1,3Department of Obstetrics and Gynecology, Faculty of Medicine, Universitas Sumatera Utara, Medan, Indonesia, 2Department of Clinical Pathology, Faculty of Medicine, Universitas Airlangga, Surabaya, Indonesia, 4Department of Biology, Faculty of Mathematics and Natural Sciences, Universitas Sumatera Utara, Indonesia
Received: 22 Nov 2019, Revised and Accepted: 19 Jan 2020
Objective: To find out the effect of honey administration on changes in antiangiogenic and proangiogenic serum levels in the rat model of preeclampsia. This study is the first research that examines the effect of honey on preeclampsia especially on proangiogenic and antiangiogenic factors
Methods: This study uses analytic research with a quasi-experimental design in laboratory rats (Rattus Norvegicus) pregnant females given honey with concentration. The treatment of all samples was carried out simultaneously and during the treatment it was observed using the type of postest only control group design.
Results: Honey administration significantly reduced sFlt-1 levels in preeclampsia rats, and a greater dose of honey had an effect on strengthening the effect of honey in reducing sFlt-1 levels. Honey administration significantly increased VEGF levels in preeclampsia mice (p = 0.034). Honey administration significantly decreased s-Eng levels in preeclampsia mice, and administration of a larger dose of honey had an effect on strengthening the effect of honey in reducing s-Eng levels (p = 0.012).
Conclusion: The honey administration on rat’s model of preeclampsia may reduce the antiangiogenic level sFlt-1 and sEng dan increase VEGF level as the pro-angiogenic.

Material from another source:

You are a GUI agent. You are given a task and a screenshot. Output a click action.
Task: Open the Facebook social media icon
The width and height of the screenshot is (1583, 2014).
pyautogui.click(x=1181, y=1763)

Keywords: Honey, Soluble FMS-Like Tyrosine Kinase (sFlt-1), Soluble Endoglin (s-Eng),Vascular Endothelial Growth Factor (VEGF), Preeclampsia
© 2020 The Authors. Published by Innovare Academic Sciences Pvt Ltd. This is an open access article under the CC BY license (http://creativecommons.org/licenses/by/4.0/)
DOI: http://dx.doi.org/10.22159/ijcpr.2020v12i2.37493. Journal homepage: https://innovareacademics.in/journals/index.php/ijcpr
Pregnancy is a normal physiological phenomen with many biochemical changes ranging from changes in electrolyte concentrations to more complex changes in cortisol and calcium metabolism. Pregnancy is associated with normal physiological changes that help in maintaining and sustaining the fetus. Biochemical parameters reflect adaptive changes and are clearly different from non-pregnant countries .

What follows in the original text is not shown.